A spectacular set of four 1895 chromolithographic educational charts, designed to teach students the rudiments of American history, geography, weights and measures, and the Survey of the Public Lands. Together they offer a wonderful window into late 19th-century teaching methods, some of which—sadly—have not been abandoned entirely even today.
The four charts are printed recto and verso, with the four rectos titled respectively “Measurements and Measures”, “Square and Survey Measures”, “Tables of Weights and Measures” and again “Tables of Weights and Measures”. The illustrations—many featuring well-dressed white folk, of course—are colourful, charming and informative, and would surely have helped enliven the rote learning of weights and measures. My favorite is the poster featuring “Square and Survey Measures”, which is in fact a primer on the Survey of the Public Lands that so vitally shaped the American landscape, economy, culture and politics.
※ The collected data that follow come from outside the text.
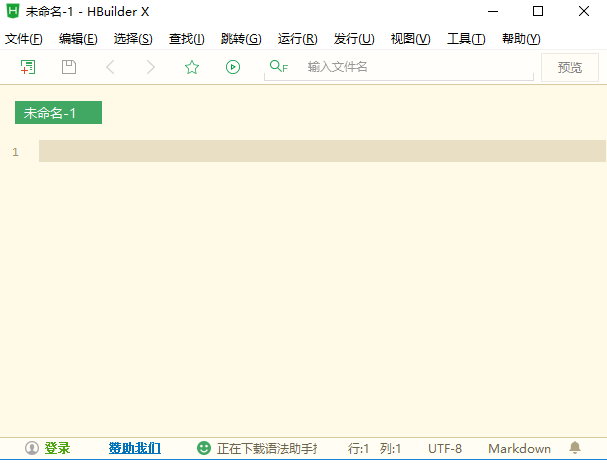Click the back navigation arrow
The width and height of the screenshot is (607, 464).
pyautogui.click(x=110, y=67)
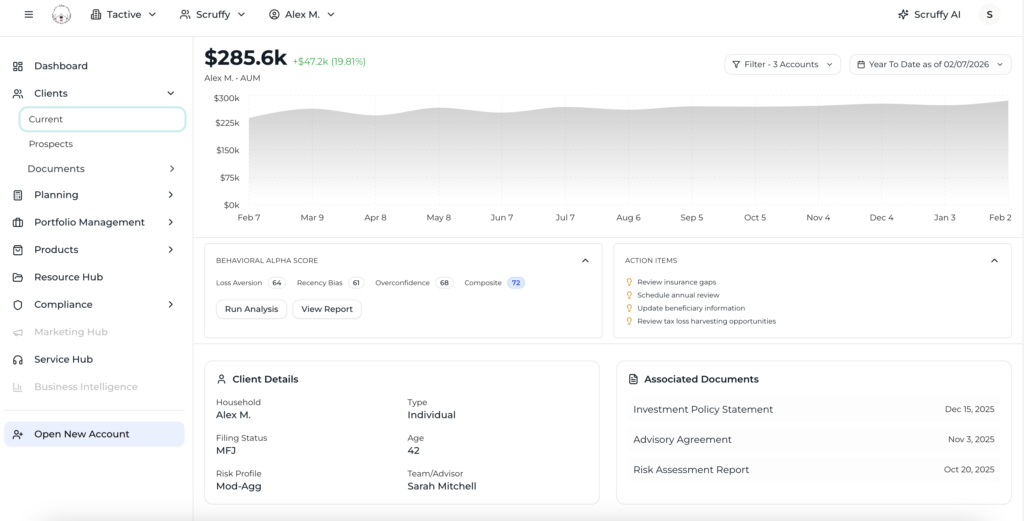The width and height of the screenshot is (1024, 521).
Task: Click the Service Hub headset icon
Action: point(18,360)
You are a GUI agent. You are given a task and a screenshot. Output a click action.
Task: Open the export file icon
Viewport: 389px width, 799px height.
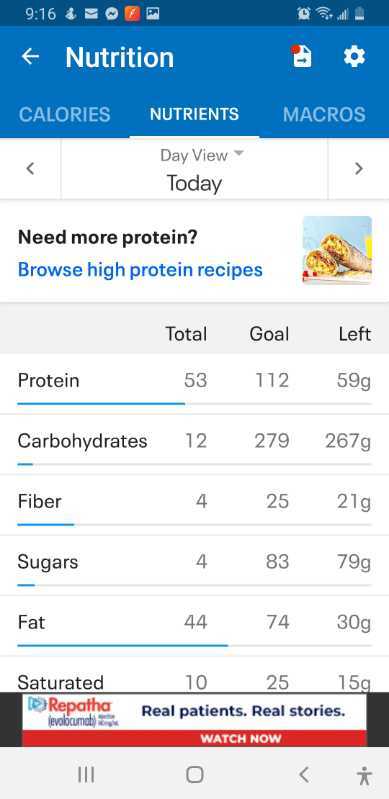pyautogui.click(x=302, y=57)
Taken together, the versos of the four charts serve up a highlight-reel version of American history in century-long snippets. So for example the first covers the years 1492 through 1592 and focuses entirely on Columbus (“the first civilized man” to cross the ocean), Ponce de Leon, Nuñez de Balboa, and Hernando de Soto and their “discoveries” of the New World, Florida, Pacific Ocean and Mississippi River respectively. The second covers 1592 through 1692 (“the period of settlements”), addressing Port Royal, Plymouth, New York, Jamestown and St. Augustine, each with an atmospheric pictorial vignette bearing little relation to reality.
And so it goes, the posters conveying with all the nuance of a sledgehammer the message that American history has been an unrelenting forward march by white men of European descent. It all reminds me of when—three years in a row!—my daughter’s class was taught to sing “In fourteen hundred ninety two, Columbus sailed the ocean blue…” Needless to say, there’s not an African-American slave in sight—nor, for that matter, poor people–and the few women and native Americans present are depicted as entirely lacking in agency.
The four charts offered here are numbered in such a way as to suggest they were part of a much larger series, but a variety of searches have yielded less than a handful of other examples.
The American School Chart Company was incorporated in Chicago in 1891 by R. W. Wortman, Nellie E. Woods and F. M. Woods, purportedly with a whopping capital of $1,000,000. If the four charts offered here are any evidence, the firm’s production values (as distinct from their intellectual heft) were quite high, but I find few adverts or other mentions of it in the contemporary press. The last appearance is in 1903, in connection with a pair of grifters operating in North Dakota and claiming to represent the company.
All of the Company’s charts are quite rare today: I have not found any listed in OCLC, and Rare Book Hub lists but one (titled “Thinking Lessons” and dated 1898) having been offered at auction.
Not in OCLC.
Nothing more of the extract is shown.